The cost of care

 The Cost of Care

It is estimated that within 25 years, a quarter of the UK’s population will be over 60 and with the majority of people being expected to contribute towards costs of care, it is no surprise that this is a topic often at the forefront of people’s mind.

Who pays for a care home?

Before a Local Authority takes responsibility for the costs of an individual’s care, it must carry out two assessments:

  1. an assessment as to whether an individual needs care; and
  2. a financial assessment (means test).

Even if an individual is assessed as not entitled to a Local Authority contribution to the costs of care, the Local Authority must still satisfy itself that the appropriate arrangements can be made by the individual or others on his behalf. The advantage of this is that the cost and task of arranging the care, although not the care itself, are borne by the Local Authority.

The means test

If an individual has available capital of over £23,250, they are treated as being able to meet the full cost of care.

Individuals with capital between £14,250 and £23,250 are expected to make some contribution from capital and income.

Individuals with less than £14,250 should not have to make any contribution from capital, but may still have to contribute from income.

Assets included in the means test

Capital such as bank and building society accounts, National Savings accounts, premium bonds, stocks and shares and property.

Assets excluded from means testing

An individual’s property (or share of a property) will usually be included in the assets subject to the means test. There are, however, occasions where it may not be included such as where a partner still occupies the property and where a relative aged 60 or over lives in the property.

The following assets are also excluded:

  • personal possessions (except where personal possessions have been purchased to avoid the charge)
  • the surrender value of life assurance policies
  • if an individual is a beneficiary of a trust and does not have an immediate right to capital

Lifetime planning

Individuals often do tax and estate planning which results in gifts being made to family members or monies being put into trust. Such planning may also have the effect of ringfencing assets so that they would not be included in a means test.  We can help with this.

Deprivation of capital

Care has to be taken when financial planning decisions are made which result in an individual’s assets being reduced as a local authority may rely on rules which allows it to take into account the value of assets given away when means testing.
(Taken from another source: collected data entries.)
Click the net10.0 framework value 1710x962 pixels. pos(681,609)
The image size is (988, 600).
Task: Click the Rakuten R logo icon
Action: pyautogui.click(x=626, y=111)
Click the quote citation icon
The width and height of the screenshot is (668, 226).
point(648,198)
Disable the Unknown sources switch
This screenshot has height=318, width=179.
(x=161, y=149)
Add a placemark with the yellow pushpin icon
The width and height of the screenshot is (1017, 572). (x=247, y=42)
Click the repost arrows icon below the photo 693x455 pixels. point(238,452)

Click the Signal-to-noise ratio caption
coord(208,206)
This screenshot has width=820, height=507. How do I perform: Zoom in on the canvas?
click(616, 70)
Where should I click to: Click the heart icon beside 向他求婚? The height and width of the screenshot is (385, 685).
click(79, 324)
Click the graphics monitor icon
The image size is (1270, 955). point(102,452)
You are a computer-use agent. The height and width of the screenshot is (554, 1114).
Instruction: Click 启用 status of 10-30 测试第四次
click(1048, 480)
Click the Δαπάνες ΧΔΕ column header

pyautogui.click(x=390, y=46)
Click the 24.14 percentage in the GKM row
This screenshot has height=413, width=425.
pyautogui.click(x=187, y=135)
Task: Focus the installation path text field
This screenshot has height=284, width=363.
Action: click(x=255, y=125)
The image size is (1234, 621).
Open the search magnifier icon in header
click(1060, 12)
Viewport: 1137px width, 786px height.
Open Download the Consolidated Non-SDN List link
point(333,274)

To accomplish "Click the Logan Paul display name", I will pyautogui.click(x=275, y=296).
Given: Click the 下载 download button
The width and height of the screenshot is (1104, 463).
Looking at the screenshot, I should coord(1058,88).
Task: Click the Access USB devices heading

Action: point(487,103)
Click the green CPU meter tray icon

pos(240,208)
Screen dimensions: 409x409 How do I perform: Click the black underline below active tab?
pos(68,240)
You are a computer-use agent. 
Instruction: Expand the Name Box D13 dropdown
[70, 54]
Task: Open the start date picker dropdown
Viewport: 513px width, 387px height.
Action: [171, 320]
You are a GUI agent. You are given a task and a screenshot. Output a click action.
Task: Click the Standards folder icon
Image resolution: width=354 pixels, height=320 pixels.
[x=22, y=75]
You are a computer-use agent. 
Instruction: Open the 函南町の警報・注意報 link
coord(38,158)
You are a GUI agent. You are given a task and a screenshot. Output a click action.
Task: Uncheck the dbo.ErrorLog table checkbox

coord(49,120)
What is considered by a Local Authority on assessment is whether any assets have been intentionally or deliberately removed by an individual to avoid paying for care fees. A Local Authority has to show that there was an intention to deprive in order to take capital into account.  Ringfencing capital through a Will is excluded.

The timing and motivation behind a disposal are key factors.

There are many reasons why people choose to give away assets or ring fence assets in trust. For example, a trust may be created for the benefit of children but to also protect those assets in the event of the children’s death, divorce or bankruptcy.

There are therefore options available which would not fall foul of the deprivation of capital rules but care has to be taken.